The problem of adding date-time dtypes is similar to the problem of adding complex dtypes, which is PR #421, temporarily stopped, but @sjperkins intends to pick it up again. The difference with that case is that Python's buffer protocol does support complex numbers (format strings that start with "Z") and reducers like ak.sum and ak.prod need special calculations for complex types, but date-time types can just be passed through these calculations as though they were int64_t. So they're similar problems, but each is easier/harder in different ways.

@stevesimmons
Copy link

Thanks for the extended write up, @jpivarski. I'll dive into the code this weekend and see if I can make some progress. It feels a lot to assimilate for the time I have, so I won't promise a solution.
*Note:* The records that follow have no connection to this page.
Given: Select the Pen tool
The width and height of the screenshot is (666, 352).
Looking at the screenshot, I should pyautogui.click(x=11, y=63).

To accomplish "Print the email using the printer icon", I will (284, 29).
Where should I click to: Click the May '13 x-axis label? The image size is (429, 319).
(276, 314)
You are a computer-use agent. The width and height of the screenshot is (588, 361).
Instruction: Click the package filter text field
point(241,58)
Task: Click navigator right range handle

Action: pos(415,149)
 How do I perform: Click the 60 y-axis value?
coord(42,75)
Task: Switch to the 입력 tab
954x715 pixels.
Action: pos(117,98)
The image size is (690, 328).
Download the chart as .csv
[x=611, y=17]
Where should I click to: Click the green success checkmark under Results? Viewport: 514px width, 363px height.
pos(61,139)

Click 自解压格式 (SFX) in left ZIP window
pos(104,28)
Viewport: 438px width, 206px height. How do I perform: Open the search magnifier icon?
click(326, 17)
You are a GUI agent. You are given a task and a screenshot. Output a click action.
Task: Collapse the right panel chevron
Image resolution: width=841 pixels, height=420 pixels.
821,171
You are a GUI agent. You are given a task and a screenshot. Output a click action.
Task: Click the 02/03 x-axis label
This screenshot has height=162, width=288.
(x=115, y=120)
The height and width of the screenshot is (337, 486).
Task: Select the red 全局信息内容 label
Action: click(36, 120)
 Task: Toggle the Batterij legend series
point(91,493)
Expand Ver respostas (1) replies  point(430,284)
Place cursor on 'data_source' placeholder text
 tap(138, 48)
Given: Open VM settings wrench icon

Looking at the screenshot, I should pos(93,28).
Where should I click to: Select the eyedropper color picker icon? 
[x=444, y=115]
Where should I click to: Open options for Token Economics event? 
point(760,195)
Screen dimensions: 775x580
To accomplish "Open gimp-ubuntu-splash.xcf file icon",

On the positive side, I am highly motivated to try Awkward for a large scale problem (processing 3m Arrow tables of 1k-1m rows, each with time histories of some related business entities). Time is an intrinsic part of the processing I need to do on this dataset.

@jpivarski jpivarski moved this from C++ to In Progress in Imminent fixes/features Dec 11, 2020
@jpivarski
Copy link
Member

Hi @stevesimmons! Let me know if you're willing and able to do this (date-time types in Awkward Array).

If not, I'll move it out of "in progress," but it will be a high priority item for me. There's evidently a lot of interest.

Thanks!

@AllanLeanderRostockHansen
Copy link

Hi @jpivarski
First off all, I'd like to thank you and your co-creators for Awkward Array – it's so nice to have a tool like this to handle... well, awkward and ragged data structures!

Secondly, while I don't have the skills required to help with the development of the datetime functionality, it's a feature I'd love to see included in Awkward, as I work with at lot of time series data... so please increment the "interest counter" by one ;)

@jpivarski
Copy link
Member

I think this is the top-requested feature right now. I'll keep that in mind and prioritize it accordingly.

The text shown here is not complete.